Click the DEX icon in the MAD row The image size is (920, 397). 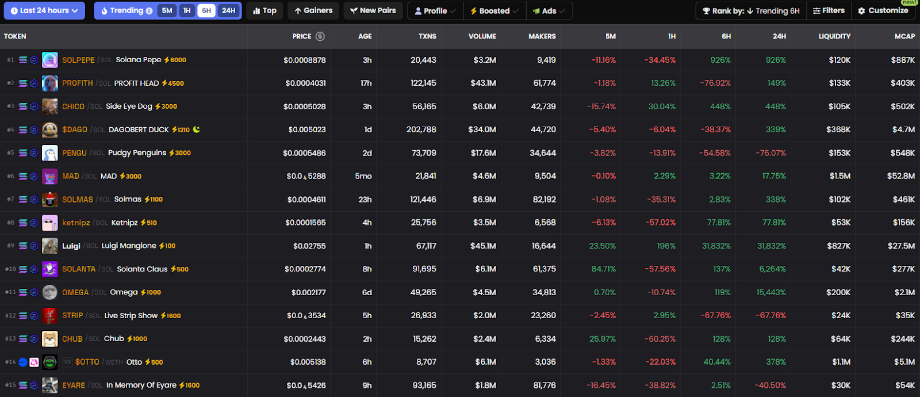[34, 176]
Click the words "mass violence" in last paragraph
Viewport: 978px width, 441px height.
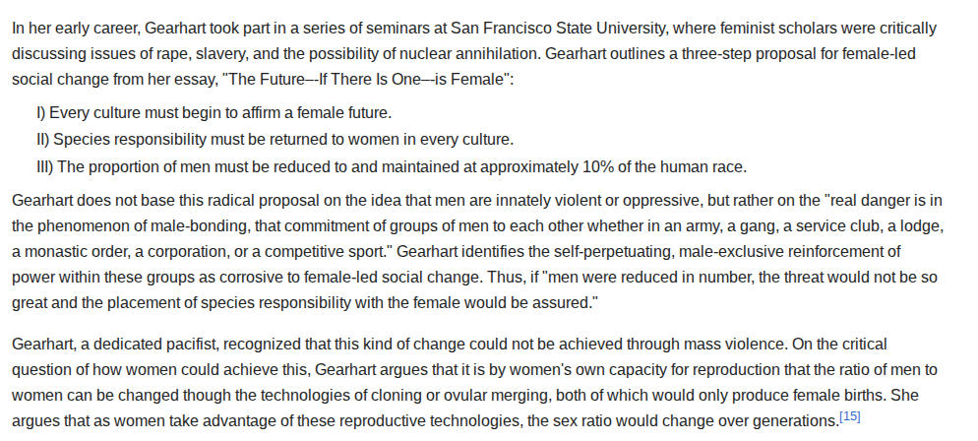pos(734,345)
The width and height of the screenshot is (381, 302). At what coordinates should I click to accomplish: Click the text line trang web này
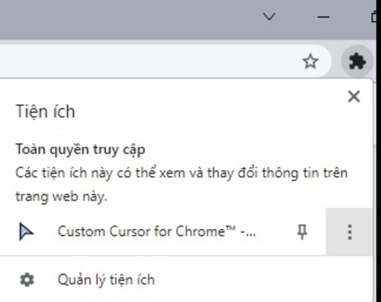(x=61, y=197)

◆ ◆ ◆ ◆ ◆

To do: Your answer should be the lines above from the one that contains "Viewport: 978px width, 441px height." through the last, set down exactly, with the pictures removed.

Response below:
Viewport: 978px width, 441px height.
pos(734,345)
The width and height of the screenshot is (381, 302). At what coordinates should I click to accomplish: Click the text line trang web này
(x=61, y=197)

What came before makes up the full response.